Goal of the exercise: Without including any picture, repeat the records below exactly.

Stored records
[Start of Attachment]
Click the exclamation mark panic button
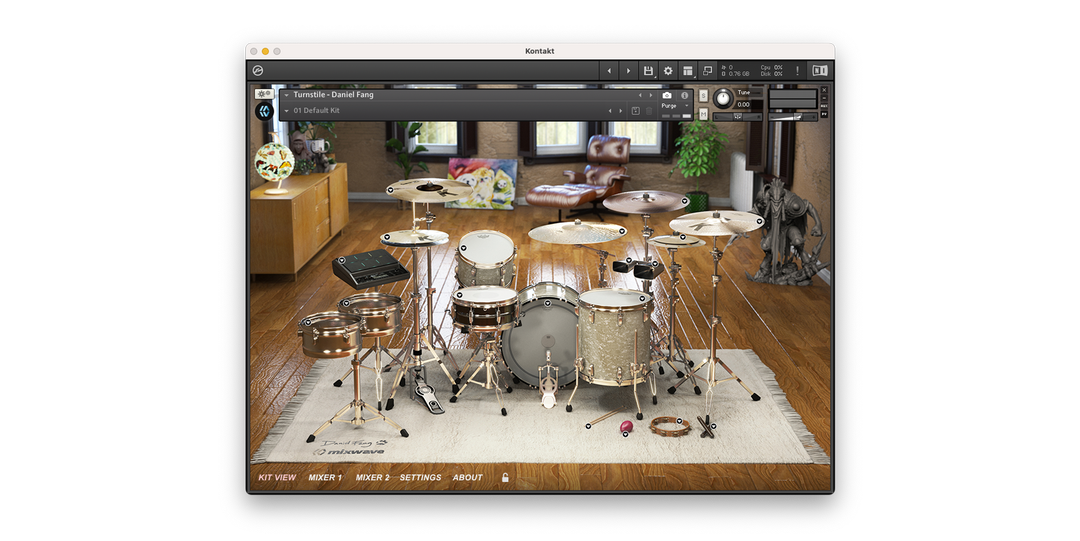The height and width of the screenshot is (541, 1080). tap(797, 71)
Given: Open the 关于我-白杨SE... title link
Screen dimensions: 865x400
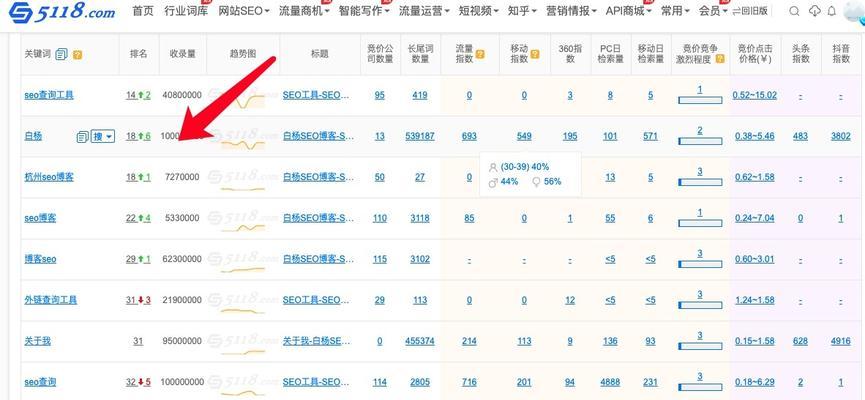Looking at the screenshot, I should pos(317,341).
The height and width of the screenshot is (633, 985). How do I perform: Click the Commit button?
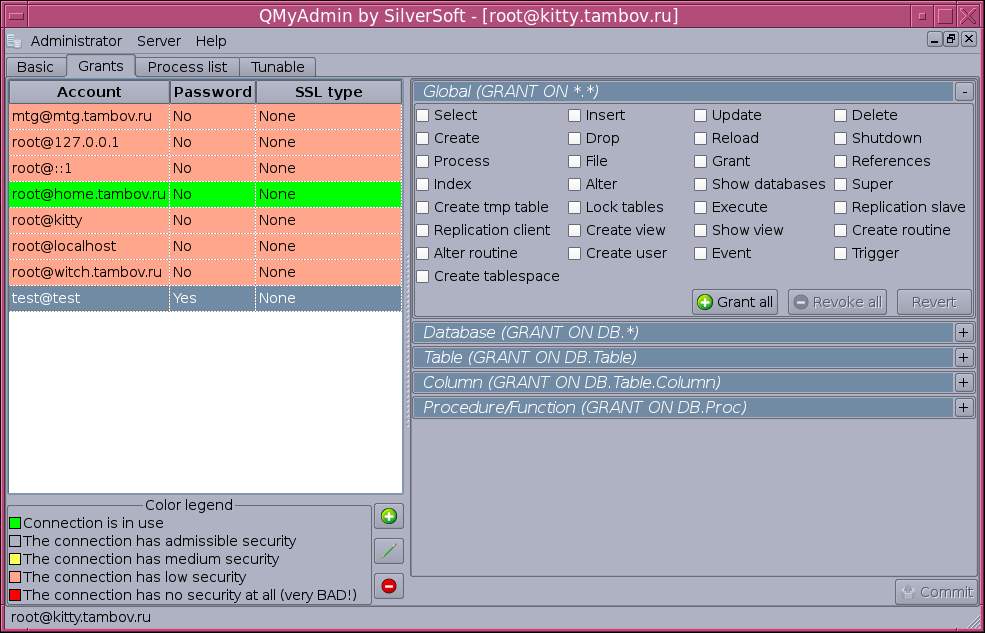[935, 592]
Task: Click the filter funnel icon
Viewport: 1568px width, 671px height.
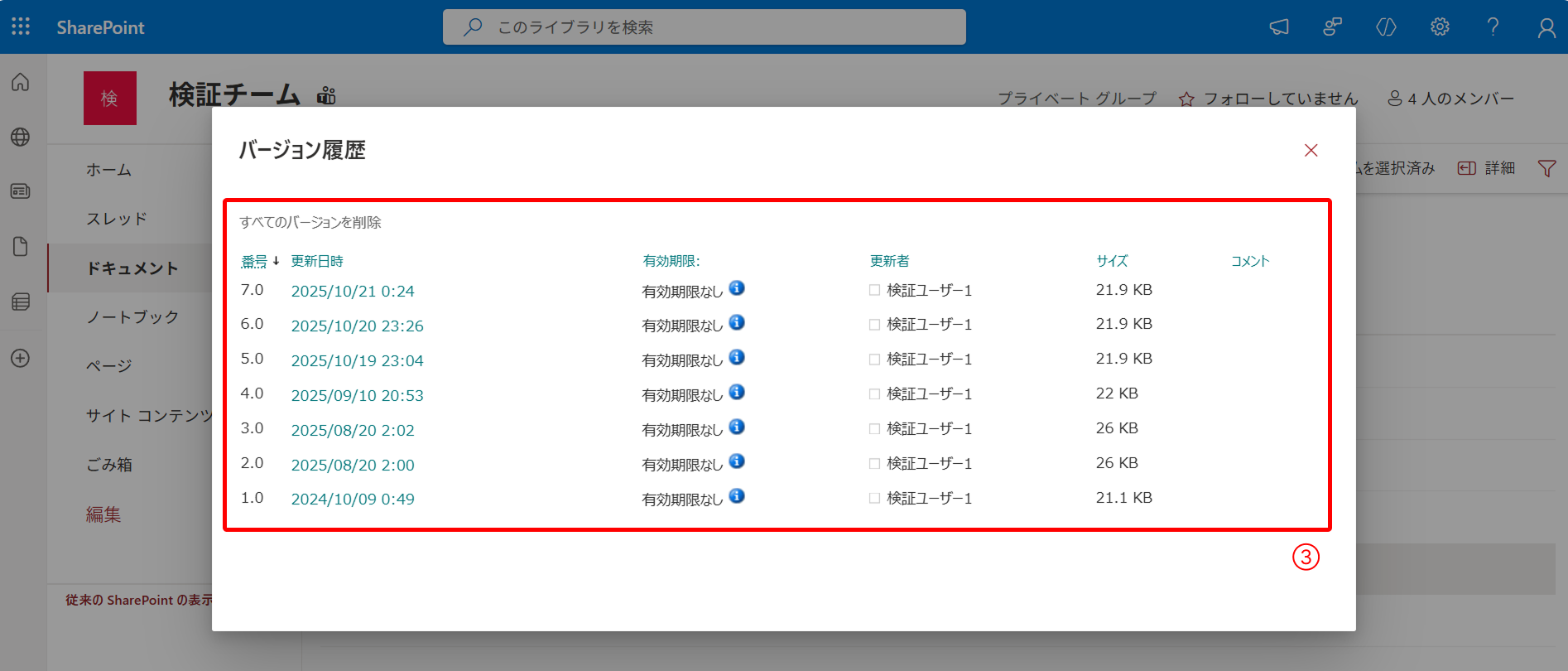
[End of Attachment]
Written reply:
Click the exclamation mark panic button
The height and width of the screenshot is (541, 1080). tap(797, 71)
Given: Open the 关于我-白杨SE... title link
Screen dimensions: 865x400
Looking at the screenshot, I should pos(317,341).
The height and width of the screenshot is (633, 985). How do I perform: Click the Commit button?
[935, 592]
Task: Click the filter funnel icon
Viewport: 1568px width, 671px height.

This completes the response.